Most are students from low-income families, members of a minority group and the first in their families to go to college — and all are offered the opportunity to attend USC on a 4.5-year scholarship if they graduate from the program and are accepted to the University.
As a result, Foshay sent 30 students to USC in 2016 — the most of any high school in the country. Graduates of the program who don’t attend USC go on to other colleges such as the University of California or numerous Ivy League schools, bringing NAI’s college attendance rate to 98 percent.
Parents who enroll their kids in the program — such as Ivonne Rodriguez, whose 14-year-old daughter is in NAI — credit the organization for helping their children develop the motivation to pursue a college education.
“My daughter came from an environment where she was one of the brightest kids in a class and moved into a program where she was with kids that thought the same way — they all want to work hard, they all want to encourage each other,” Rodriguez said. “Now she has a plan [for college], and she’s only in eighth grade. That changes the narrative for scholars in our community who see themselves as scholars, not just students — and that’s powerful.”

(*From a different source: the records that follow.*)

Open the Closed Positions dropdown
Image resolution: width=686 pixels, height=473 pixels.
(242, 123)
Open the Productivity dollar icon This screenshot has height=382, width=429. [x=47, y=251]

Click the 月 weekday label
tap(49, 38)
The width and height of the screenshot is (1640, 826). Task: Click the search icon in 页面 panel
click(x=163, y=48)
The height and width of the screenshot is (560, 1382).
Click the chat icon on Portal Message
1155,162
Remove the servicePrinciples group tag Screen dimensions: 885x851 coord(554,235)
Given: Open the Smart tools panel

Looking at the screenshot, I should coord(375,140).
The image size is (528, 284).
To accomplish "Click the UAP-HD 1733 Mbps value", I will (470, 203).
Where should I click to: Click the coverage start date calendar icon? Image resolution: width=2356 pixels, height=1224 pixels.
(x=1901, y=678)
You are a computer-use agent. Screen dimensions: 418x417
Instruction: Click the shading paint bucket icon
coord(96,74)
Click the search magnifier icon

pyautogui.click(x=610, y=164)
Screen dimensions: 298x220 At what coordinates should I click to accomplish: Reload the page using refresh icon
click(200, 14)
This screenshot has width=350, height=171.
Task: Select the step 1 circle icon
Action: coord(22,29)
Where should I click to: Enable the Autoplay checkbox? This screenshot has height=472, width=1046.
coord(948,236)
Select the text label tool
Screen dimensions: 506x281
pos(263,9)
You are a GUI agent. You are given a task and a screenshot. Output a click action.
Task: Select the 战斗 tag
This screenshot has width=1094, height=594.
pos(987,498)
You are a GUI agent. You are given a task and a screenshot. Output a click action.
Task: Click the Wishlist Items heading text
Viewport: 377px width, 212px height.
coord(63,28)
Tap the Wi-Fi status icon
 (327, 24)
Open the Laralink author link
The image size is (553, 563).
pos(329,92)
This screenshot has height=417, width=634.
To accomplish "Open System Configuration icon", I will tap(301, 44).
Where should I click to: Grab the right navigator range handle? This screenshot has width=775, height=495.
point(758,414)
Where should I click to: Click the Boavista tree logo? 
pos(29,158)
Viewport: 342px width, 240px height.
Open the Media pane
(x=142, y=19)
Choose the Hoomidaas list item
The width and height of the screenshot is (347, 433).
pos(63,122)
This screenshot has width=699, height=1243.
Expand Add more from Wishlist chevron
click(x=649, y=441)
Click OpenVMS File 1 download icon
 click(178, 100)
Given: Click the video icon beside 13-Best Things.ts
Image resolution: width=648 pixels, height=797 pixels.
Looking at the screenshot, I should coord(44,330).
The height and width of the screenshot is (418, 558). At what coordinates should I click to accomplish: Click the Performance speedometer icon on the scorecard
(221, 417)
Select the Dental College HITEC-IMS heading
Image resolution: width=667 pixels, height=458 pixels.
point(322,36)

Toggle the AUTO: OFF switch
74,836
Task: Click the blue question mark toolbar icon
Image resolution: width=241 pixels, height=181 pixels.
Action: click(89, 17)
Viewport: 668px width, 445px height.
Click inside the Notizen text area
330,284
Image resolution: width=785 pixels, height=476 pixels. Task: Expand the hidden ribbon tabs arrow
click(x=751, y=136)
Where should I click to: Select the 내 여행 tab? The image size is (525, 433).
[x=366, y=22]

NAI has enrolled students each year since 1991, but Rodriguez — who also works as a project specialist for NAI — said that Executive Director Kim Thomas-Barrios has increased standards and changed the conversation in recent years. According to Rodriguez, students are no longer talking about whether they will even go to college, but about which selective college they will attend.
“This program transforms people’s lives,” Rodriguez said. “It becomes this equalizer in education … so when [these students] enter their senior year of high school, they are competitive candidates to go to college.”
Students typically enter the program in sixth grade through a selective application process and spend seven years taking extra classes at USC on weekday mornings and Saturdays, receiving extra after-school tutoring, attending workshops to develop study habits and participating in enrichment activities such as theater workshops.
NAI participants like Jessica Hernandez-Flores, a senior at the Foshay Learning Center who plans to attend USC in the fall, said that these rigorous lessons have helped her expand her academic abilities.
“It was different from middle school because they pushed you,” Hernandez-Flores said. “When I entered high school they told me that I had to be more independent, and they pushed me to … do things on my own.”
For Lopez, NAI was not just a means to achieve a more rigorous education or develop her interest in science. It was also a practical program that allowed her — and her parents — to understand how to apply to and attend college. As the child of immigrant parents who fled the civil war in Guatemala in the 1990s, Lopez never believed that a college education was possible for her — until she enrolled in NAI, which provided standardized test preparation, workshops on financial aid and special lessons for parents on the college application process.
“Whenever the talk came of applying to college, it was something foreign — I had never heard about it and didn’t know anything about it,” Lopez said. “My parents don’t know how to fill out an application, how to use a computer — they can’t even speak English that well. So it was reassuring that there were people [at NAI] to help you for something that seemed out of your reach.”